ZAMORANO was, without a doubt, an experience that changed my life” -Don Paco.
Dr. Francisco Adolfo Sierra Ávila, “Don Paco” was part of the first ZAMORANO graduating class in 1946. He had the privilege of working very closely with Wilson Popenoe, who was the first president of ZAMORANO and pioneer of an initiative that made Honduras not only the home to a prestigious agricultural university but also a nursery to remarkable young leaders from Latin America. The life of Francisco exemplifies the far-reaching and invaluable consequences of instilling the ZAMORANO ideal in talented and ambitious young minds.
In what might have been an uneventful day working at a gas station in the city of Antigua Guatemala, young Francisco received an unusual costumer. It was Wilson Popenoe. That day, Wilson Popenoe perceived an intelligent and engaging mind in young Francisco thus extended the invitation to apply to ZAMORANO. This encounter marked what would eventually become a journey that would lead Francisco to explore new opportunities for growth not only for him but also for his family. Francisco was born to a single mother that tirelessly worked to provide for her children and encouraged them to persevere in the pursuit of their dreams.
ZAMORANO became the new home for Francisco who, similar to other young men enrolled at the agricultural school, could not afford an education. As a teenager, Francisco was not very keen on attending school or studying, but soon realized the need to diligently invest time in his studies in order to create opportunities to achieve his dreams.
After graduating from ZAMORANO, Francisco went on to finish his bachelor and master’s degrees at the University of Florida and later on his Ph.D degree in Soil Chemistry at North Carolina State University. Francisco’s professional life unfolded, at the beginning, in university classrooms, production fields and subsequently in research laboratories.
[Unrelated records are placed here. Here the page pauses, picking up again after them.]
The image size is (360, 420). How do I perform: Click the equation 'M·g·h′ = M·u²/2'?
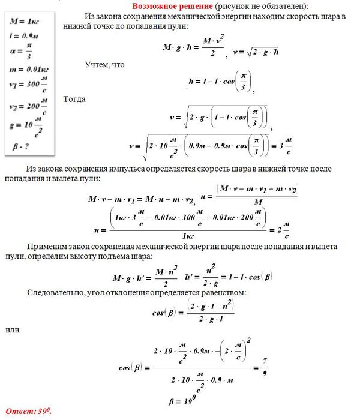point(144,277)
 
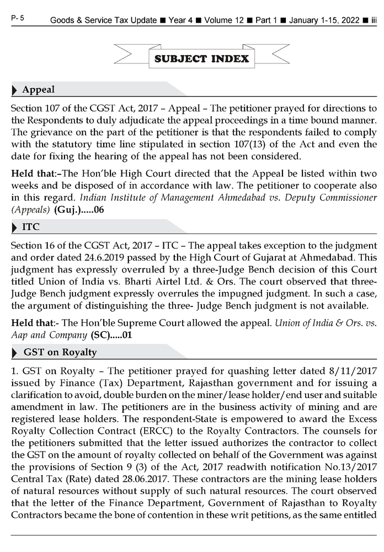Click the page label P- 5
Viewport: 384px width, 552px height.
pos(17,19)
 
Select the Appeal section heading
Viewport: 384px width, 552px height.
pos(38,89)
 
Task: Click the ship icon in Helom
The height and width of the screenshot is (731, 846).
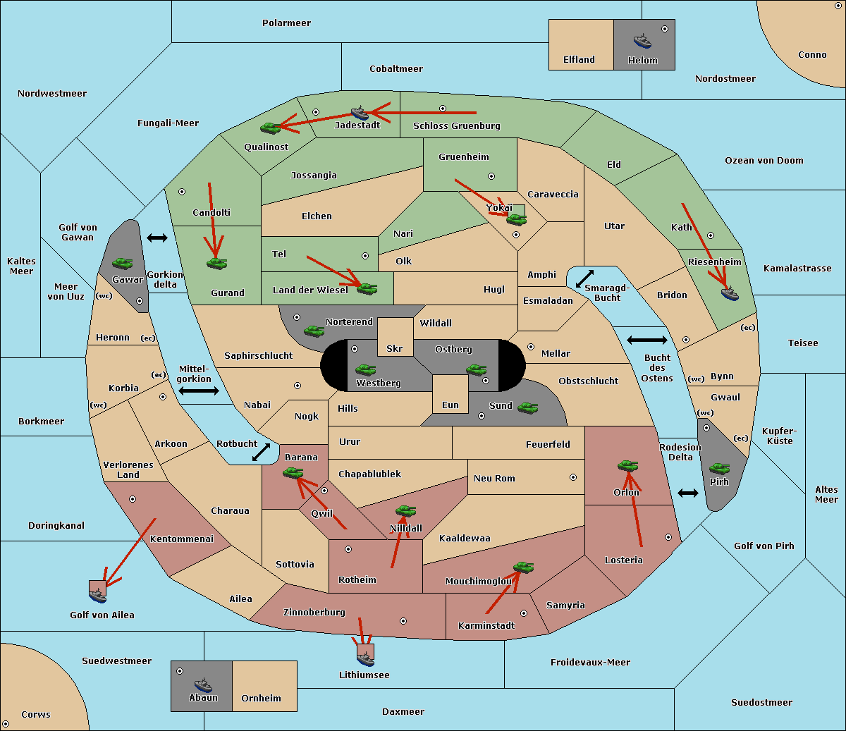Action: tap(642, 41)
Soon after finishing his bachelor in science, he worked as a Chemistry professor at Zamorano where he continuously challenged his students to continue learning throughout their lives. Later on, he began to work for the Division of Tropical Research and the United Fruit Company. He had a passion for the study of soil, reasonably enough he devoted most of his career to soil mapping and agricultural research.
His family remembers him as someone who was constantly traveling. While working on soil mapping projects, he would be gone for weeks or months exploring promising agricultural fields in different countries of the world. At this time, the United Fruit Company was looking for fertile land to continue its banana production. For his exceptional research abilities and leadership skills, Francisco became the director of the Agronomy and Soil Department at the Division for Tropical Research. As the demand for bananas grew, Francisco also became the first director in charge of expanding operations in Honduras, Costa Rica, Panamá and Colombia. He continued to travel the world looking for opportunities that would benefit the United Fruit Company and advising other producers.
Francisco retired in 1985 from the United Fruit Company and became an independent consultant. His main client continued to be the United Fruit Company and different independent producers from Honduras and Costa Rica. Finally, at 84, he waved goodbye to all his clients and was then able to enjoy the remaining years of his life in the company of his wife Ida Blanco Lainez de Sierra. They both had been married for 66 years.
The love of his life, Ida, remembers him as an honorable and loving man. A man who was always attentive to the needs of his mother and sister and to those of his own family. Francisco and Ida had two children, Luis and Claudio, who remember their father with much love and gratitude.
Francisco passed away on February 20th surrounded by family love in La Lima, Honduras. May his example inspire students to pursue their dreams and contribute to the wellbeing of their nations.